- _CHECK YOUR UNDERSTANDING_:
A: Translate this sentence from the passage on esophageal varices into Spanish: "Bleeding esophageal varices are an emergency."
B: Write a continuation of the passage on esophageal varices, starting after its final sentence.

- _EXCERPT_:
_ _ _ _ _ _ _

Esophageal varices usually don't cause signs and symptoms unless they bleed. Signs and symptoms of bleeding esophageal varices include:
- Vomiting blood
- Black, tarry or bloody stools
- Shock (in severe case)
Your doctor may suspect varices if you have any of the following signs of liver disease:
- Yellow coloration of your skin and eyes (jaundice)
- A cluster of tiny blood vessels on the skin, shaped like a spider (spider nevi)
- Reddening of the skin on the palm of your hands (palmar erythema)
- A hand deformity known as Dupuytren's contracture
- Shrunken testicles
- Swollen spleen
- Fluid buildup in your abdomen (ascites)
When to see a doctor
Make an appointment with your doctor if you have any signs or symptoms that worry you. If you've been diagnosed with liver disease, ask your doctor about your risk of esophageal varices and how you may reduce your risk of these complications. Ask your doctor whether you should undergo an endoscopy procedure to check for esophageal varices.
If you've been diagnosed with esophageal varices, your doctor may instruct you to be vigilant for signs of bleeding. Bleeding esophageal varices are an emergency. Call 911 or your local emergency services right away if you experience bloody vomit or bloody stools.
Esophageal varices sometimes form when blood flow to your liver is obstructed, most often by scar tissue in the liver caused by liver disease. The blood flow to your liver begins to back up, increasing pressure within the large vein (portal vein) that carries blood to your liver. This pressure (portal hypertension) forces the blood to seek alternate pathways through smaller veins, such as those in the lowest part of the esophagus. These thin-walled veins balloon with the added blood. Sometimes the veins can rupture and bleed.

_ _ _ _ _ _ _

- _RECORDS SHOWN_:
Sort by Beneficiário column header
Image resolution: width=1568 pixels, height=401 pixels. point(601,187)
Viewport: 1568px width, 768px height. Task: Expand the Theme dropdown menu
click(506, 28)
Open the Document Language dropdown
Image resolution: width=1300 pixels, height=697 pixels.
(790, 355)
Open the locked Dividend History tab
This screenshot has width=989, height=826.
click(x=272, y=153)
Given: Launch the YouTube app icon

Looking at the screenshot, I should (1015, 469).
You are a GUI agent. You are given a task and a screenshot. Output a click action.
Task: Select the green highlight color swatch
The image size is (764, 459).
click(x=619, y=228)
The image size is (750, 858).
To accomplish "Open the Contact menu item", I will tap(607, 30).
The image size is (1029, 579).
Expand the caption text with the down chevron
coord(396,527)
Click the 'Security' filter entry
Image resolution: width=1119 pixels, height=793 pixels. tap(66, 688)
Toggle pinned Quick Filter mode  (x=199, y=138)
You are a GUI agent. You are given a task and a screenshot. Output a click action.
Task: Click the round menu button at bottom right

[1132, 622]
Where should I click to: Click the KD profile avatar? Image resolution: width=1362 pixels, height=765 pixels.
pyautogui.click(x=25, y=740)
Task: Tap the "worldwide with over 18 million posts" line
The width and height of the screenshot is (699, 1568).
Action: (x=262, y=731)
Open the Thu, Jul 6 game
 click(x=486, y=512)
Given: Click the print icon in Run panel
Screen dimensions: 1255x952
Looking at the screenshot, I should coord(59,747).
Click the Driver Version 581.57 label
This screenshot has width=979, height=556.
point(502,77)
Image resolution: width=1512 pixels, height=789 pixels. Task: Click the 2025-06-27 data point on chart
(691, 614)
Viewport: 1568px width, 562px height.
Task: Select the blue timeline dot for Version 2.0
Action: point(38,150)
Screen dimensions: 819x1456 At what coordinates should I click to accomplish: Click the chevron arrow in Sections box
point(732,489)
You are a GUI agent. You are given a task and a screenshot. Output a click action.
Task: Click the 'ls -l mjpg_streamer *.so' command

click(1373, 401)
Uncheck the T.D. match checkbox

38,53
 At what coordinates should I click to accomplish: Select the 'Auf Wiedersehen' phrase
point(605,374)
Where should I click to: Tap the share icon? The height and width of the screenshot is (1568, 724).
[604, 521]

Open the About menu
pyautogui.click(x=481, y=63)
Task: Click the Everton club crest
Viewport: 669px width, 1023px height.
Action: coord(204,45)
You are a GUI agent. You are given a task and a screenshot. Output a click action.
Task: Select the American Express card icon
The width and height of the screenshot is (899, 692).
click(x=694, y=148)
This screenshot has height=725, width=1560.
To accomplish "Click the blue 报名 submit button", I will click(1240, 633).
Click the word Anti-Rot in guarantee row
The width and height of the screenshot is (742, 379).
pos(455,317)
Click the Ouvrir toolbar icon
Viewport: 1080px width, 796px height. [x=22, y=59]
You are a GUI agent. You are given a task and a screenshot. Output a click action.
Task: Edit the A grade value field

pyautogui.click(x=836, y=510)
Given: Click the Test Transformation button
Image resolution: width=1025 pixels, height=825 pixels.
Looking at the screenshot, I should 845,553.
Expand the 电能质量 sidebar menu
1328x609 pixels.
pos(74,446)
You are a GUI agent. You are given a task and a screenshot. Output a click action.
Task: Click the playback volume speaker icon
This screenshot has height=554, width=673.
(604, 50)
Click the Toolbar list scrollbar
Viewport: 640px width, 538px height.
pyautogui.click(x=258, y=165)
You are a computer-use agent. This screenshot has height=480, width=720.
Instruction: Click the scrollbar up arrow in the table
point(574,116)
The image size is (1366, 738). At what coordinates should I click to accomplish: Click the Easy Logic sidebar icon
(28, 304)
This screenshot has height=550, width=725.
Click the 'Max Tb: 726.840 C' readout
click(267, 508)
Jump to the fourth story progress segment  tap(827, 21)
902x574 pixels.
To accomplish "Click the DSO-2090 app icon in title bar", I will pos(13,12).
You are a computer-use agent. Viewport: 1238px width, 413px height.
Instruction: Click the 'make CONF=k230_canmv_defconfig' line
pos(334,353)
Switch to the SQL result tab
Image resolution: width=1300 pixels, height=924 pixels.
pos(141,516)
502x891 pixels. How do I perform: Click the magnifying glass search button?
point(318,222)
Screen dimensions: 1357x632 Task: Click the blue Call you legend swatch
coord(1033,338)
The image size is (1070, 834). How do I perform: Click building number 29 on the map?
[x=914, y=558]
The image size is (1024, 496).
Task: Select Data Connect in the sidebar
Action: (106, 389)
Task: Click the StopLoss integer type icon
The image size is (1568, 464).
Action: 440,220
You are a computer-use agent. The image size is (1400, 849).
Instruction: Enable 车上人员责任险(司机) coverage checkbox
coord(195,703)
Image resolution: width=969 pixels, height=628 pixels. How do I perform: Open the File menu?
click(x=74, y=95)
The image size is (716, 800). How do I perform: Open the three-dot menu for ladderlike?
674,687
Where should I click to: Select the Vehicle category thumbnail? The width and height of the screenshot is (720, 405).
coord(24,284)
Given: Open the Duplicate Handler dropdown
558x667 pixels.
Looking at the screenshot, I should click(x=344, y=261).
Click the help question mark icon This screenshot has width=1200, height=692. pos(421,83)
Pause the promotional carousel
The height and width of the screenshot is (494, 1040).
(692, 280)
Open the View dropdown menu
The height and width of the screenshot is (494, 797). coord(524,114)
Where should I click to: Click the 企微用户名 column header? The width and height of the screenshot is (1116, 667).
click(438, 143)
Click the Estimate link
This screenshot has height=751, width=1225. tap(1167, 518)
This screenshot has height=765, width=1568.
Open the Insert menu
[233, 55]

_ _ _ _ _ _ _

- _PER-TASK ANSWERS_:
A: Las várices esofágicas sangrantes son una emergencia.

B:
Causes of esophageal varices include:
- Severe liver scarring (cirrhosis). A number of liver diseases can result in cirrhosis, such as hepatitis infection, alcoholic liver disease, fatty liver disease and a bile duct disorder called primary biliary cirrhosis. Esophageal varices occur in about 40 percent of people who have cirrhosis.
- Blood clot (thrombosis). A blood clot in the portal vein or in a vein that feeds into the portal vein called the splenic vein can cause esophageal varices.
- A parasitic infection. Schistosomiasis is a parasitic infection found in parts of Africa, South America, the Caribbean, the Middle East and Southeast Asia. The parasite can damage the liver, as well as the lungs, intestine and bladder.
- Budd-Chiari syndrome. This rare condition causes blood clots that can block the veins that carry blood out of your liver.
Although many people with advanced liver disease develop esophageal varices, most won't experience bleeding. Varices are more likely to bleed if you have:
- High portal vein pressure. The risk of bleeding increases with the amount of pressure in the portal vein (portal hypertension).
- Large varices. The larger the varices, the more likely they are to bleed.
- Red marks on the varices. When viewed through an endoscope passed down your throat, some varices show long, red streaks or red spots. These marks indicate a high risk of bleeding.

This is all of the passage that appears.